Adding too much Word Joiner

We are from the Hong Kong Society for the Blind, Centralised Braille Production Centre.
We transcribe text book into Cantonese braille for the visually impaired students in Hong Kong.
Currently, we are testing LibreOffice to edit and format the braille content.

Per our testing, it is found that some characters will break into the following lines wrongly.
Here is our example:
sc1

This phrase has been transcribed into Cantonese braille. (Example 1)
Characters are delimited meaningfully using no-width optional break(pink color).

However, when it approaching end of line, some delimited characters are being broken wrongly into the following line. (Example 2)
You could find that w%1 is being broken wrongly.
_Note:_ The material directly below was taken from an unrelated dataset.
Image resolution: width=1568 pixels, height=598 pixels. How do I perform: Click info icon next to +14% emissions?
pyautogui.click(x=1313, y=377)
To resolve, we need to add the word joinder in front of the % symbol. (Example 3)

However, this is not the only case. This happens to many other characters also liked $,?,!, etc.
Some need the word joinder in front, some need the word joiner behind.
This brings extra time to proof-read the braille content.

Is there any setting/option to cancel this break function?
Please advise.
Thank you.

Best Regards,
Sharon

Please OS name, exact LO version and save format.

Which character is exactly “no-width optional break”? Tell its Unicode encoding if it is not an internal technical formatting mark.

I experimented with Insert>Formatting Mark>Zero-width Space and it gives the expected result.

If you know the encoding for your “delimiter”, you can replace it with U+200B ZERO WIDTH SPACE.

The Text Flow properties of your paragraph style may also play a role in your behaviour. Best thing to do is to attach a 1-page max. sample file for analysis.

Hello,

My OS is Windows 10 Professional (64-bit).
LO version is 7.3.4.2 (x64).
Save format is odt file.
Please find the attached Adding_WJ.odt for sample file.

Our delimiter is \u200b, the no-width optional break.
In the sample file, those words in Bold are cases that we need to add word joiner(\u2060).

I have prepared 2 paragraphs. One with word joiner and the other one without.
An extra red “1” is added at the start of each paragraph to illustrate that the % character breaks into the following line wrongly if without word joiner.

Per our example, other characters liked $, ? and ! need adding the word joiner also.
Some need the word joinder in front, some need the word joiner behind.
This brings extra time to proof-read a 100-page braille content.

Is there any other setting/option to prevent a specific character from breaking into the following line wrongly?
Please advise.
Thank you.

Adding_WJ.odt (18.5 KB)

OK, I now understand the issue though I could not find information on the encoding.

I wonder if Writer is the right tool to do it. AFAIK Braille rendering uses a monospaced font. Then maximum number of glyphs in a line is constant and known. I don’t think you will ever request variants like bold, italic, font size change, … Therefore, added value of Writer is very limited unless you also have non-Braille text in the same document.

Inside Writer, the problem arises from the definition of a word. Since you encode through ASCII characters, the common “Western” definition of a word is used. A word is made of alphanumeric characters. A “boundary” is implicitly defined at both ends of such sequences, e.g. between c and ?, w and %, § and a, … However there is no boundary between 1 and m.

A text editor is an easier tool because it assumes nothing about file contents but you have to manage yourself end of line.

If you want to keep on using Writer (perhaps because you have other ordinary text), mimic what a text editor would do. Apply a dedicated paragraph style to your Braille encoding (you already have one and I suppose the font has been temporarily set to Courier New to enter your text). This style request a monospaced font (already done). Manage yourself the end of line: this requires less work than adding word joiners everywhere.

The “end of line” can be a line break Ctrl+Enter to keep the logic of paragraphs or a paragraph break Enter if you don’t mind having “paragraphs” not making sense from a significance or sentence point of view.


You didn't tell how your ASCII encoding was created. I suspect it is an automated process based on an obsolete standard (which maps Braille glyphs to Braille ASCII). This mapping is creating the problem because ASCII characters is associated primarily with English and implies the aforementioned definition of a *word*. Unicode has a dedicated Braill block U+2800 to U+28FF out of which the first 64 positions contain the same patterns as Braille ASCII **but in different order** (so that you can't simply offset your present encoding).
If you could review your present generator to remap the encoding, this could probably eliminate a part of the problem (but I feel you still need to handle yourself line wrap).